Stored items:

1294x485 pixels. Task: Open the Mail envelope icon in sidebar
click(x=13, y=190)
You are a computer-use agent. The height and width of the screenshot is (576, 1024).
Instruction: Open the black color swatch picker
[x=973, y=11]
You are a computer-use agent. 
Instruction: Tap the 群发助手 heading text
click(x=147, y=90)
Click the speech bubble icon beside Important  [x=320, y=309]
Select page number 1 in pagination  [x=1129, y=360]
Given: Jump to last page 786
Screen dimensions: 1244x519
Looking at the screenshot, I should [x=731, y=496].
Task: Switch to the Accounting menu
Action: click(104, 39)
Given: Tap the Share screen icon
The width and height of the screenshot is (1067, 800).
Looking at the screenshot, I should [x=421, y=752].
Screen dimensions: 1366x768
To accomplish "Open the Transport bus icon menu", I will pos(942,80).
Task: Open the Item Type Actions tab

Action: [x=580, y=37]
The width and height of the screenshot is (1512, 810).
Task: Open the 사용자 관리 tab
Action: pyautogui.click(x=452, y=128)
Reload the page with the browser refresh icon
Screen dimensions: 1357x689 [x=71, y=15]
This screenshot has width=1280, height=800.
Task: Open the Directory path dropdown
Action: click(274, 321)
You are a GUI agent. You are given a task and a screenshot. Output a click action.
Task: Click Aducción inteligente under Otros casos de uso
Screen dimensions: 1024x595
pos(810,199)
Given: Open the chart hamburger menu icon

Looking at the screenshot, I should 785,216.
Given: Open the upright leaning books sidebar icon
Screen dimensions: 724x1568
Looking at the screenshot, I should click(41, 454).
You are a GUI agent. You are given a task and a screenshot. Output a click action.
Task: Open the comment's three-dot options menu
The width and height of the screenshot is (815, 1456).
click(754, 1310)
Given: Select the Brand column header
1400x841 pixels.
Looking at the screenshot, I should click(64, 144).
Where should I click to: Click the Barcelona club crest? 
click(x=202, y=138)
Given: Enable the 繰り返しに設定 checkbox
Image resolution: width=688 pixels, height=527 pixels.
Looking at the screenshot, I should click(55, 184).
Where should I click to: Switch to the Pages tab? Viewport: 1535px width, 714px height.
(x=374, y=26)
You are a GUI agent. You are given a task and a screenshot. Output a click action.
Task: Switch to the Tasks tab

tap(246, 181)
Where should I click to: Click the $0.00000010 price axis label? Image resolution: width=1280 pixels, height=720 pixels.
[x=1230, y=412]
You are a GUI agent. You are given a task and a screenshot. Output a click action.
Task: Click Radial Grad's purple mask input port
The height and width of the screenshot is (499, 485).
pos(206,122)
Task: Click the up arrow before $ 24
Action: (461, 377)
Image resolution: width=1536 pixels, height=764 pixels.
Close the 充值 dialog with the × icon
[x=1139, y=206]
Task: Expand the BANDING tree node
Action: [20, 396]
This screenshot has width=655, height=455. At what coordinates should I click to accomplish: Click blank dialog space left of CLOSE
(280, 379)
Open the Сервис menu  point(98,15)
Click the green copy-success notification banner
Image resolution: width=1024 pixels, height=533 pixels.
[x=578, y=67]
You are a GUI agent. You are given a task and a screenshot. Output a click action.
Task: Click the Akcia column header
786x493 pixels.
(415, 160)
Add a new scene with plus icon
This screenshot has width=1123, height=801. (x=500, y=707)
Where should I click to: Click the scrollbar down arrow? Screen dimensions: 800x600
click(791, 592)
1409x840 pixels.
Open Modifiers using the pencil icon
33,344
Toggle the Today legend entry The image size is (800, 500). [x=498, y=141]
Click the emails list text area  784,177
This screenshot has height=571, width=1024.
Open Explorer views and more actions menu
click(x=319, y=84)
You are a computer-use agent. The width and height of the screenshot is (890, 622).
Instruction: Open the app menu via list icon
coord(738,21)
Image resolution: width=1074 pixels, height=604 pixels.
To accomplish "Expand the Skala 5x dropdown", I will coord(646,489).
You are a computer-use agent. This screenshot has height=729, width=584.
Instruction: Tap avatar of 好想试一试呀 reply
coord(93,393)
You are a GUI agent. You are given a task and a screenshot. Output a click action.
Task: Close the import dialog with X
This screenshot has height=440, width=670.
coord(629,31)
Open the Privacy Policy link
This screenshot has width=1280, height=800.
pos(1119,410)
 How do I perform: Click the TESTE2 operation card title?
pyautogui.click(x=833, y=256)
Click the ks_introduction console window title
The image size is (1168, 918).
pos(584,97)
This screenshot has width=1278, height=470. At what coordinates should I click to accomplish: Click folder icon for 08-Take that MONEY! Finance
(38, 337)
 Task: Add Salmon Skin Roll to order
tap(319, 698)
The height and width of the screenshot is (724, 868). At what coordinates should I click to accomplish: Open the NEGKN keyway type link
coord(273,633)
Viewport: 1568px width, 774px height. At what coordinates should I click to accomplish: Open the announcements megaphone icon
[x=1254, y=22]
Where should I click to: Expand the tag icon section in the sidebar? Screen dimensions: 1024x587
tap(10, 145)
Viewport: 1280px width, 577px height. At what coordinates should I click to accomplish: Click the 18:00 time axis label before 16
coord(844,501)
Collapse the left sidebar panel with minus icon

◆ **Exercise instructions**:
Reprint exactly the lines above that start at the one with "Toggle the Today" and end at the one with "Task: Close the import dialog with X", keeping both and adding none.

◆ **Response box**:
Toggle the Today legend entry The image size is (800, 500). [x=498, y=141]
Click the emails list text area  784,177
This screenshot has height=571, width=1024.
Open Explorer views and more actions menu
click(x=319, y=84)
You are a computer-use agent. The width and height of the screenshot is (890, 622).
Instruction: Open the app menu via list icon
coord(738,21)
Image resolution: width=1074 pixels, height=604 pixels.
To accomplish "Expand the Skala 5x dropdown", I will coord(646,489).
You are a computer-use agent. This screenshot has height=729, width=584.
Instruction: Tap avatar of 好想试一试呀 reply
coord(93,393)
You are a GUI agent. You are given a task and a screenshot. Output a click action.
Task: Close the import dialog with X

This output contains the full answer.